Ma a partire da i primi anni duemila, si sono registrate perdite per milioni di euro all’anno. L’entrata nel mercato di concorrenti asiatici ed est-europei è stata di enorme impatto ed ha eroso i margini del business dei pneumatici nuovi di Marangoni Tyre, azienda che per i primi 15 anni della sua esistenza aveva avuto una gestione sana e positiva. Ed infatti, oggi, una gomma vettura su tre vendute in Europa viene prodotta in Asia o da produttori asiatici. Di norma, una fabbrica di pneumatici vettura abbastanza moderna può operare con profitto se ha una capacità tra i 5 e 5,5 milioni di pezzi. Se lo stabilimento è più piccolo, ciò è possibile solo a condizione che siano in essere sovvenzioni statali o altre sinergie. Negli ultimi tempi lo stabilimento produceva non più di due milioni di gomme all’anno, di cui circa la metà venivano distribuite in Italia; un altro 20-25% esportate in Germania e Regno Unito e il resto in altri Paesi europei. Troppo poche perché lo stabilimento fosse abbastanza redditizio, specie per un’ un’azienda familiare che opera in un mercato con margini bassi e forti oscillazioni.
Nel 2007/2008 il mercato subì la prima grande crisi strutturale, e le cose peggiorarono progres-sivamente: il solo mercato italiano registrò un calo del 20%. Quest’anno i volumi sono scesi ulteriormente fino a portare alla chiusura. Dopo la pausa estiva, l’azienda non ha infatti più riavviato la produzione ad Anagni. Che ne sarà adesso dei circa 400 dipendenti?
Il 27 agosto è stato siglato un nuovo accordo fra la società Marangoni Tyre SPA e le OO.SS., presenti al tavolo della Regione Lazio. L’attuale assetto prevede la messa in un esodo volontario incentivato verso la mobilità dei lavoratori per una durata massima quadriennale, a fronte dell’individuazione di un nuovo partner industriale interessato al rilevare gli impianti. La Marangoni si è impegnata a cercare un investitore interessato ad acquisire il sito produttivo di Anagni e le attrezzature della piattaforma modulare di Rovereto. L’amministratore delegato ha riferito che sono in corso trattative con società di origine asiatica, che, disponendo già della necessaria capacità produttiva a basso costo, possono produrre direttamente in Europa.
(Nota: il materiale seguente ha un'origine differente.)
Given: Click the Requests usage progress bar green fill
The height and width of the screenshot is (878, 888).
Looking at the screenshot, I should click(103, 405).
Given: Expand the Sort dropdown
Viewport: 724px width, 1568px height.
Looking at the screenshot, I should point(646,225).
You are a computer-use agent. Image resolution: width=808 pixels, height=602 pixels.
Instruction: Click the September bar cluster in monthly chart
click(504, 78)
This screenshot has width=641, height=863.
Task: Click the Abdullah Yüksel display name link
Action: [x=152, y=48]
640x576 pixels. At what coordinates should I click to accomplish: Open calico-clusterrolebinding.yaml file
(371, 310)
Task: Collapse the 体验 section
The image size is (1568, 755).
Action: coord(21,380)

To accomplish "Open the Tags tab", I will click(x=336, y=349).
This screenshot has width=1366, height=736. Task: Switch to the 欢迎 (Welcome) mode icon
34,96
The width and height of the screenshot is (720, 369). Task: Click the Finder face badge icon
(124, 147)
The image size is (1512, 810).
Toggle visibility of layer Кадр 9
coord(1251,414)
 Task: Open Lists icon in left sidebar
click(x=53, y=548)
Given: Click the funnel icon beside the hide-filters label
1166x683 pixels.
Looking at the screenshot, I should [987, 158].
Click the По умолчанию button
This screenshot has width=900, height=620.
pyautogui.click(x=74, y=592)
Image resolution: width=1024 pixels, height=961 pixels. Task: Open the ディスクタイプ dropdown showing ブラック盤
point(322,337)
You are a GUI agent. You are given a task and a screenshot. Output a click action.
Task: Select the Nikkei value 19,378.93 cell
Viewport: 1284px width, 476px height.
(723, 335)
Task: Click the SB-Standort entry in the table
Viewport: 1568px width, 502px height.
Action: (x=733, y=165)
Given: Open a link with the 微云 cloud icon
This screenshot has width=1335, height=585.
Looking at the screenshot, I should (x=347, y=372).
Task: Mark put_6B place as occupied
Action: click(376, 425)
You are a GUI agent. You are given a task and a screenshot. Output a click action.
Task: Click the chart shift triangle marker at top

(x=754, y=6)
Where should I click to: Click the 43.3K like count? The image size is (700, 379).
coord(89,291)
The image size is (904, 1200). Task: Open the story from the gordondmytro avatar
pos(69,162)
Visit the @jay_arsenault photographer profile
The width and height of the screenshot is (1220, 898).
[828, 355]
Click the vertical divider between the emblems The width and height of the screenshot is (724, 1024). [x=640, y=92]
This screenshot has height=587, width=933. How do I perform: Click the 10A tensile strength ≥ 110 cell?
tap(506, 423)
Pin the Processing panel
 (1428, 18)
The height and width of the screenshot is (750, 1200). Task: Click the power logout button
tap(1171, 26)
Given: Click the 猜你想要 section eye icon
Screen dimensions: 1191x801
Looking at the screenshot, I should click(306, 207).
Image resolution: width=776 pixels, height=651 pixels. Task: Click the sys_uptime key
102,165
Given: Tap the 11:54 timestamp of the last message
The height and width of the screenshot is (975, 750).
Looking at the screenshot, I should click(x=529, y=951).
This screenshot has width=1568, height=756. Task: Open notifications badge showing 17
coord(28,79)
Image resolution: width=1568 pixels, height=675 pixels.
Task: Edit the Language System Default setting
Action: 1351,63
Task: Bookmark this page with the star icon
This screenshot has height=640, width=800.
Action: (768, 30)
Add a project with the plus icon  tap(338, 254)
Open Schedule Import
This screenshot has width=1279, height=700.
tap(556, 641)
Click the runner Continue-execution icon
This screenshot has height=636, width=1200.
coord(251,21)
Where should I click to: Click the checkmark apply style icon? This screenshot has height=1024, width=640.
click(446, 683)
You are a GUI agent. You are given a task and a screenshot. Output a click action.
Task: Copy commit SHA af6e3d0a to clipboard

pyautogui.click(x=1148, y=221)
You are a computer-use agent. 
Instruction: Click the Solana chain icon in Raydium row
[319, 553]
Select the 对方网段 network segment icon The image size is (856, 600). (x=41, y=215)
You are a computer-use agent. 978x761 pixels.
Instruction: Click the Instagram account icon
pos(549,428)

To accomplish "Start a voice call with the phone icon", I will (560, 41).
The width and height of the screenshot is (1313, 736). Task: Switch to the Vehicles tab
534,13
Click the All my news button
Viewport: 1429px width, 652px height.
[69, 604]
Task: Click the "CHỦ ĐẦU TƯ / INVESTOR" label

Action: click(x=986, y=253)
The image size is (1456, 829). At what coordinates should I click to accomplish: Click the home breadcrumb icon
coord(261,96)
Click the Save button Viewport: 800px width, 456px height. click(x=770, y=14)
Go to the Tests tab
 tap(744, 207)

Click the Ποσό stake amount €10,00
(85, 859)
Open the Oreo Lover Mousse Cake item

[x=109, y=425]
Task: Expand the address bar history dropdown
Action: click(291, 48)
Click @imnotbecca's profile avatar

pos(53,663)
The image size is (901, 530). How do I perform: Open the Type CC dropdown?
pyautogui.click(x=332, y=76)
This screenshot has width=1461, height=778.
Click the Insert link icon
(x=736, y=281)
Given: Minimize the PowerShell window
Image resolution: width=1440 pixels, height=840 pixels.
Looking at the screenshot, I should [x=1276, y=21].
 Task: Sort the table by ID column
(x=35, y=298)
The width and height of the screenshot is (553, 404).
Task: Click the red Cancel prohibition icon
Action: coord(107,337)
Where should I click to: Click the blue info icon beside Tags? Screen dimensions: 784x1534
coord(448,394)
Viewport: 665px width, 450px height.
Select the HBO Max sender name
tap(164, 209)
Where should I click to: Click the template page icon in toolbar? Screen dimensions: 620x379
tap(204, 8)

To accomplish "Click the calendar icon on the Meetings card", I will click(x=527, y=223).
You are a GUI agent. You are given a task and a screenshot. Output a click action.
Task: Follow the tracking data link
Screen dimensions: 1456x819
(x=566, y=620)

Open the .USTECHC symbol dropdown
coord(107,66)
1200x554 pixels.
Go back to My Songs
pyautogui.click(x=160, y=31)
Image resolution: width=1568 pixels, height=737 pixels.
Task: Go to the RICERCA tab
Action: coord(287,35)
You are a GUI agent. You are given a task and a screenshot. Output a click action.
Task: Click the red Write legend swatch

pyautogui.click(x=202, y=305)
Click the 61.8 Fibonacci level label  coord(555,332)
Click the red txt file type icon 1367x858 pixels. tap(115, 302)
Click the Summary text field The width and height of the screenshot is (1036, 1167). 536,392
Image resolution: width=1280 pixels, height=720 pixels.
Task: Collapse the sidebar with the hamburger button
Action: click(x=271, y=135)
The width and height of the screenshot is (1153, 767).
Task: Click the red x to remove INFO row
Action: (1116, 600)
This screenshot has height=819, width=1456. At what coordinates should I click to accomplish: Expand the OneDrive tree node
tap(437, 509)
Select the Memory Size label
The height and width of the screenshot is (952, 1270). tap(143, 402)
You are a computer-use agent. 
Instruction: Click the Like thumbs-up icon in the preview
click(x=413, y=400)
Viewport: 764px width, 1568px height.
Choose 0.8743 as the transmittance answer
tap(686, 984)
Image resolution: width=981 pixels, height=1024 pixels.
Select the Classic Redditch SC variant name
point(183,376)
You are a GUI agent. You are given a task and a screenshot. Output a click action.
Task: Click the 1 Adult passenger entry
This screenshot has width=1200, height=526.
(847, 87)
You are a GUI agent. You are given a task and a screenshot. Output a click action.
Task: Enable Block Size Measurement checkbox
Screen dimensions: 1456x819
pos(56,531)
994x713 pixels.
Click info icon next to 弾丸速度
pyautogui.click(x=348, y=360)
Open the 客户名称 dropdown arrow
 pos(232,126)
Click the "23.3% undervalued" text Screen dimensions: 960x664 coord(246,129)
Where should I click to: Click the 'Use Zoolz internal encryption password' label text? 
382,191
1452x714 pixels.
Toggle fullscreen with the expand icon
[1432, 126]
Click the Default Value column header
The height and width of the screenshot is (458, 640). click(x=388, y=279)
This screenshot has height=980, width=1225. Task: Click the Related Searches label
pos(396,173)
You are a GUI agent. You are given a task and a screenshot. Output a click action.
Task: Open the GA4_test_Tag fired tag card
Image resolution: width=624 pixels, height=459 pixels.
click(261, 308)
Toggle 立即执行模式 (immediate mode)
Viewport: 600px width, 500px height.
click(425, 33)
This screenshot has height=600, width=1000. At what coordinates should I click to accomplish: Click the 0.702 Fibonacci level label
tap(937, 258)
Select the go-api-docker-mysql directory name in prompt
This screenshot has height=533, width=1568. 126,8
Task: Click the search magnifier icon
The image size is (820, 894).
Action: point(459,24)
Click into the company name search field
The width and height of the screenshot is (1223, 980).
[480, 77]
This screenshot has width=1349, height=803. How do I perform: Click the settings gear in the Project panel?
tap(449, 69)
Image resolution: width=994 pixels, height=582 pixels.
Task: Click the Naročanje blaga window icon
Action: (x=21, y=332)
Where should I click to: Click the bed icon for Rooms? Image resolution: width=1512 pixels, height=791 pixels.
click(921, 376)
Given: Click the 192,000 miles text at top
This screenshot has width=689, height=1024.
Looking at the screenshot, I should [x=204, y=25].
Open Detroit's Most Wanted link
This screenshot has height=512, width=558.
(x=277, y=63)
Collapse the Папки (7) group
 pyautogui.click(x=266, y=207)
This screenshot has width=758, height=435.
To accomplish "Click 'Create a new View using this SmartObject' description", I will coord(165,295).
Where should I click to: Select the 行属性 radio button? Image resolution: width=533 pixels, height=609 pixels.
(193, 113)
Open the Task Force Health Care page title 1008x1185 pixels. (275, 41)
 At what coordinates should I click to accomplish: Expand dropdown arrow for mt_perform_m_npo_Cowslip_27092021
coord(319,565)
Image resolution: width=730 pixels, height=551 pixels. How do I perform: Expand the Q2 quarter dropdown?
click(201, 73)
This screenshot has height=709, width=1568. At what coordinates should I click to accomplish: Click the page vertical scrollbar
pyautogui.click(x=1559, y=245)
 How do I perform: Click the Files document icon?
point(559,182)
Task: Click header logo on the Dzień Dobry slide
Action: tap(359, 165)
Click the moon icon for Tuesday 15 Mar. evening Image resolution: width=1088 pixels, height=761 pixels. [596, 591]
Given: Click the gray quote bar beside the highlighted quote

Questa iniziativa consente di guardare con più fiducia al futuro dei lavoratori 378, perché alla scadenza del corrente anno della CIG non c’erano alternative concrete.
A seguito di questo accordo Ulderico Marzioni, segretario regionale della Femca-Cisl esprime “soddisfazione per come la vertenza è stata fino ad oggi gestita e auspica l’ingresso di un forte partner industriale che non solo possa confermare le attività industriale tradizionali del gruppo, ma altresì che sviluppare nuovi prodotti innovativi, capaci di recepire ulteriore occupazione”.
La ricerca di nuovi soggetti imprenditoriali sta portando al’enucleazione di due soggetti di calibro internazionale; con tali gruppi le trattative vanno avanti e finiranno presumibilmente il prossimo 30 settembre. Pertanto in autunno saranno programmati dei nuovi incontri per esaminare le possibilità di una ripresa produttiva a seguito della cessione dello stabilimento. Ministero e regione convocheranno le parti sociali per esaminare i nuovi piani industriali. Ennio La Bella della Femca-Cisl Frosinone ribadisce “il ruolo strategico dell’impianto per il territorio del comprensorio di Anagni-Fiuggi, la cui chiusura brutale implicherebbe il doppio danno di una perdita secca di occupazione non rimediabile nel breve periodo, e forse, fatto ancor peggiore, una permanente desertificazione industriale che, a lungo andare causa la recessione economica e dello sviluppo tecnologico di un paese”.